Sunday, July 20, 2014

I have grown up in a marvelous age. I have called it the Ed Sullivan generation but it’s much more than that.  I have seen the computer age unfold before my eyes and many marvelous things that the common man would have never had access to become readily available.  Air travel in this day and age is affordable if one wishes to travel by air.  I have enjoyed the computer age myself by using it as a flight instructor with many flight simulation programs at my command.  I am even flown are real airplane thanks to my lovely wife.  I have had so many dreams that I once thought unattainable come true.  All I have to do is type into
my computer and the vast world of information and entertainment is there for me to partake in.  I remember the days when encyclopedia salespeople came knocking on our door and, to be honest, the information that was in those books was something I desired but they were much too expensive for common folk like us, but now with the Internet I can learn just about anything my heart desires and I can find the answers to the most burning questions I have.  I’m old enough to remember searching on a transistor radio or a shortwave radio trying to find out what the rest of the world was up to.
  Tuning a shortwave radio in to some exotic land across the Atlantic fed my desire for adventure and mystery.  I can remember listening to Basil Rathbone and Nigel Bruce in Sherlock Holmes on the Armed Forces Radio Network on the shortwave radio and now I watch Benedict Cumberbatch and Martin Freeman in the BBC’s production of “Sherlock”.  To find out anything about someone famous or events of the day you had to read a newspaper or magazine, but today all of that information is instantly at your fingertips. 
Now that I’m almost a senior citizen, I realize that change is inevitable but it doesn’t mean that I have to like it or at least like all of it.  So much is happening so fast that we’re not able to keep up with all the changes.  As I get older it seems like the changes are going faster and faster and there starting to slightly leave me behind.  I know you’ve experienced it when one of your grandchildren mentions something that you have no clue what they’re talking about and their astonished that haven’t heard of it.  It’s not that I’m upset or even concerned, it’s just that I remember being on top of everything that went on around me.  I don’t know if it’s the stress of daily work getting harder or I’m just getting a little slower.  This is the part of change that I’d don’t like.  I have always been a fan of TV and movies because that’s the generation that grew up in.

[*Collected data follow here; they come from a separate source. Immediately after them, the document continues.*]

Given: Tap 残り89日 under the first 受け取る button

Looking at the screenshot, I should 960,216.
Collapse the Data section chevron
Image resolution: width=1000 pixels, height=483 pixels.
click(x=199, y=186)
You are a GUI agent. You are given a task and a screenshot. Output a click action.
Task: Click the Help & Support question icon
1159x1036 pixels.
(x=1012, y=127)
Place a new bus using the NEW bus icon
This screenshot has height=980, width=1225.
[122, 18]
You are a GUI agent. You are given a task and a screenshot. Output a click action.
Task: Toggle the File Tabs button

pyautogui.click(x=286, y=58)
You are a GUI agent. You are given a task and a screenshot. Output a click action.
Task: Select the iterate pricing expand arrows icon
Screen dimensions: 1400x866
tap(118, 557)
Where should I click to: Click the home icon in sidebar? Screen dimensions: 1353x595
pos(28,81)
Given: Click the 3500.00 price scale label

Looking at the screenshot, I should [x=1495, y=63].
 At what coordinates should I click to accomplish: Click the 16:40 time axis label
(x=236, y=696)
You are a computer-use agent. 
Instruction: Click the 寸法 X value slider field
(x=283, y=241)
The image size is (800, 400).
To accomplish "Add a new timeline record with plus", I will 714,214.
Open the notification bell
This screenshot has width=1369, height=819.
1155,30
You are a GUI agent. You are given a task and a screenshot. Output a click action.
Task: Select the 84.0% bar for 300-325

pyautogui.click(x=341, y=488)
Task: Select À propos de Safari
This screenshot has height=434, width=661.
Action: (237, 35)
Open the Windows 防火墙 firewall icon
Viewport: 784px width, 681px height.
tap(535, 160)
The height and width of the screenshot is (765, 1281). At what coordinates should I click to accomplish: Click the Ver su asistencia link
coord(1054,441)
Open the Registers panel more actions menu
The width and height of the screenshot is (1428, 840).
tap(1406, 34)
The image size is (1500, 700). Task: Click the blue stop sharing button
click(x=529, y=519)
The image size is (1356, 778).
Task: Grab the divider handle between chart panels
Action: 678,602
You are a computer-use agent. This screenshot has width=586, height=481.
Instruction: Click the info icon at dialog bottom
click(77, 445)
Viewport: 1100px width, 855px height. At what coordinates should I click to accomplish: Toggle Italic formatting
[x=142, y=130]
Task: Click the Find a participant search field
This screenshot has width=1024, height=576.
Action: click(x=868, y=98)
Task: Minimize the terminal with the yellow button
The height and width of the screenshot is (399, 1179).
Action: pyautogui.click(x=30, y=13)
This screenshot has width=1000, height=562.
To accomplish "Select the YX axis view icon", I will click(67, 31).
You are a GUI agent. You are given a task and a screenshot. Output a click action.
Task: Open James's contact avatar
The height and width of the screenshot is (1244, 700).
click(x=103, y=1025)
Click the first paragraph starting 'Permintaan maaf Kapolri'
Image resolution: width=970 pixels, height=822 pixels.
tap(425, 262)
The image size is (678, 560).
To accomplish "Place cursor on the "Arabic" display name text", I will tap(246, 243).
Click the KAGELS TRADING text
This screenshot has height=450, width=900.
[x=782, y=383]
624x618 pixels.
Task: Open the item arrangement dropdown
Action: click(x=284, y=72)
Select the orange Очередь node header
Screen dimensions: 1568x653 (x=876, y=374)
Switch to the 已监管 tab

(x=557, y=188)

I’m not the generation that grew up with video games, so I’m not quite as interested as the following generation naturally is, but I must say the amount of violence disturbs me now and I don’t think that it would have disturbed me as much when I was younger.  I used to love watching the old Universal horror pictures and at this time I dislike calling them horror pictures as we did back then because they have no relationship to the kind of horror that one can see today on the movies.  When someone was shot on television in our day, they just fell over and on today’s television when someone is shot it’s just gross and horrifying.  That’s the kind of changes I don’t like.  I still think that this is a marvelous time to live in and it kind of reminds me of the Carousel of Progress show that Walt Disney put on in the 1964 World’s Fair in New York and is still showing at Walt Disney World today.  It’s a show that tells the story of one man’s life traveling through time and all the marvelous inventions that each era brings to his life.

That’s the way I feel, like there has been a multitude of marvelous things come my way and I won’t bore you any longer with describing each and every one of the things in detail but let me just tell you about this one dream of my wife’s and mine when we were children watching television.  My wife dreamed of somehow capturing the invasion of the Beatles to North America so that she could see and relive those moments forever.  I dreamed of a way of having a library full of such wonderful movies as Sherlock Holmes and having a complete library of all of those wonderful mysteries that kept me entertained. Both of us had recorded television audio on reel to reel tape in hopes of capturing memories in some way. It wasn’t until the 1970s that commercial video recorders appeared in retail stores, but they were still expensive for my meager means.  I remember the first one my wife and I purchased. It was extremely large and noisy.  Just like everyone else, I copied everything I thought I would ever want on videotape.  Videotape being quite large, I had walls of bookcases full of videotape and now they’re so obsolete and most of them have deteriorated to the point you can’t play them.
  It’s even becoming impossible to find a VHS machine because they came out with something better that everyone had to purchase.  When all this happened I thought this was the end all and be all, but it wasn’t and it never will be, just remember that next best thing is just around the corner waiting for all of us to marvel over, so just keep enjoying this marvelous age we are living in.